É numa paisagem de devastação social quotidiana que continuam a viver milhões de portugueses.

Entrando no terceiro ano do seu Governo, António Costa garantiu este Natal que “o emprego está no centro da nossa capacidade de conquistar o futuro. Não apenas mais, mas melhor emprego. Essa é a prioridade que definimos para o ano de 2018”. Ele sabe que, no país mais desigual da UE, tem pendente um Pedrógão social que nos incendiou as vidas desde, pelo menos, 2010. É numa paisagem de devastação social quotidiana que continuam a viver milhões de portugueses. As muitas expectativas que esta experiência política trouxe (o primeiro Governo desde 1976 que se compromete a reverter uma tendência permanente de 40 anos de precarização do trabalho) têm produzido mais uma sensação de alívio que uma mudança efetiva. Os escombros continuam à mostra. Na sua mensagem de Natal de há dois anos, Costa reconhecia já que "Portugal apenas poderá preparar-se e vencer os desafios do século XXI com mais crescimento, melhor emprego e maior igualdade." O problema é que continuamos a ficar pelo crescimento de que qualquer liberal falaria, e à espera ficamos de "melhor emprego e maior igualdade".

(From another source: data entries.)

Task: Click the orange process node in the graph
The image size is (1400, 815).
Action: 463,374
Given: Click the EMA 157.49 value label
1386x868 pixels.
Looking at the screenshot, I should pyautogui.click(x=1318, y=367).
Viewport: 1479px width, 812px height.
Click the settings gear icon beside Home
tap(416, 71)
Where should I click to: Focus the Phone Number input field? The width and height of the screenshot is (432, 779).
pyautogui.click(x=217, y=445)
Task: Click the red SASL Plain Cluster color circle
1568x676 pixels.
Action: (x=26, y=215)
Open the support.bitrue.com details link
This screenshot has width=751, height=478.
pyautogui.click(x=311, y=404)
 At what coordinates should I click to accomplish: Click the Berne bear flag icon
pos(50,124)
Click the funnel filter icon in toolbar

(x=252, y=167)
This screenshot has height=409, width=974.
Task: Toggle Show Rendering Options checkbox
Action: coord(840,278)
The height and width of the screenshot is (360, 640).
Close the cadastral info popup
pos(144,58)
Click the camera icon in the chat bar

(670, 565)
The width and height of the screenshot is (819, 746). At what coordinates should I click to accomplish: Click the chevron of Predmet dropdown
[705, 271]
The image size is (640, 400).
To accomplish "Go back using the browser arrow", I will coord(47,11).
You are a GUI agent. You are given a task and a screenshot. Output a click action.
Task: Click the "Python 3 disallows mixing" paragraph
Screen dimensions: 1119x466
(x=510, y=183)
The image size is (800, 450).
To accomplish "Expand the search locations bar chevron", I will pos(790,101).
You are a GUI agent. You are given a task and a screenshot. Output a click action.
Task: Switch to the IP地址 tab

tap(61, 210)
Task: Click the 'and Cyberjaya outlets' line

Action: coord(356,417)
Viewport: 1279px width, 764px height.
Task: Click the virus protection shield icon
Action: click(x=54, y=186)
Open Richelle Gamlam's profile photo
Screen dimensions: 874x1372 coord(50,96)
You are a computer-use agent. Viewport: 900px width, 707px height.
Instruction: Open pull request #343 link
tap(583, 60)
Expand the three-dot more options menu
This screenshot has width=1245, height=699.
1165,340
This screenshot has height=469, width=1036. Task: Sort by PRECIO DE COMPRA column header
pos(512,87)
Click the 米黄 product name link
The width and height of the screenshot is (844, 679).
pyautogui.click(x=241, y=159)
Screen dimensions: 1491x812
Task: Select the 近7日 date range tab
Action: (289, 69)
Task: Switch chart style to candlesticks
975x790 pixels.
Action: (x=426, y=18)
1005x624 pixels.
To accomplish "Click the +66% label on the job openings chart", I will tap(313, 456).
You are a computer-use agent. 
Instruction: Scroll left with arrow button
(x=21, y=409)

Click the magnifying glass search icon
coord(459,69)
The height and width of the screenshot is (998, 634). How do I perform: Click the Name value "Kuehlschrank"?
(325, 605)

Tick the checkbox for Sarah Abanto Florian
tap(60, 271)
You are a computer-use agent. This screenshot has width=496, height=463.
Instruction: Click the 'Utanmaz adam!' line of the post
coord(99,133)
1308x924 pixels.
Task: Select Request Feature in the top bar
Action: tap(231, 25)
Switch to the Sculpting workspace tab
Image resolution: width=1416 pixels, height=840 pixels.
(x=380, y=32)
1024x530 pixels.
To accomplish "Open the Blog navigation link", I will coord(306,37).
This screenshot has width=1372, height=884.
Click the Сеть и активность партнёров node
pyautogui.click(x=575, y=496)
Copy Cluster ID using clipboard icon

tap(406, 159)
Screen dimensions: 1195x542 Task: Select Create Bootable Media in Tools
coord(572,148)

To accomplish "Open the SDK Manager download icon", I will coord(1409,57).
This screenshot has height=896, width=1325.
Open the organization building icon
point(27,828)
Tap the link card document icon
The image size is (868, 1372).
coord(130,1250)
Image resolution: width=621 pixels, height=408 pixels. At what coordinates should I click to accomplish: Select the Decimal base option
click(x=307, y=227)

É o que abundantemente mostra o Observatório das Crises e Alternativas do Centro de Estudos Sociais: "a consolidação da recuperação económica" tem revertido a precarização do trabalho. "O peso dos contratos permanentes nos contratos assinados desde 2013 continua a ser diminuto (cerca de 34% dos novos contratos vigentes em outubro de 2017)", e isto depois de, só nos dois últimos anos do governo Passos (2013-15), terem passado de 71,8% para 68% no setor privado. A crise não destruiu apenas contratos precários; com ela se aproveitou para destruir muito emprego que era estável. Além disso, não só a precariedade não recuou, mas ela "é acompanhada por uma degradação da remuneração média dos novos contratos permanentes (837 euros mensais brutos no final do primeiro semestre de 2017)". Nos contratos não permanentes, "o Salário Mínimo Nacional [apresenta-se] crescentemente como a remuneração de referência" (Retoma económica: o lastro chamado precariedade, Barómetro das Crises, n.º 18, 05.01.2018).

Não é assim que se demonstra da capacidade alguma de "conquistar o futuro" de que fala Costa. E o Governo sabe disto: há meses, Vieira da Silva, que insiste em "não demonizar os contratos de curta duração [de três-seis meses] que, por vezes, são necessários, principalmente numa economia com mais fatores de sazonalidade", reconhecia que "a dimensão em que eles existem em Portugal é claramente excessiva. [Somos] o segundo ou terceiro país da Europa que tem mais contratos deste tipo”. O ministro "não [se esquecia] que ainda estamos longe do emprego que existia antes da sequência de crises que Portugal viveu" (entrevista DN/TSF, 06.08.2017), e é mesmo importante que não o esqueça porque ele governa "o país da União Europeia onde a diferença entre o grupo dos 10% com salários mais elevados e o grupo dos 10% com salários mais baixos é maior, sendo os dos 10% mais elevados cerca de cinco vezes superiores (a média na UE é 3,5 vezes). Se a comparação for feita entre o grupo dos 1% com salários mais elevados e o grupo dos 10% com salários mais baixos, a diferença aumenta já para 12 vezes".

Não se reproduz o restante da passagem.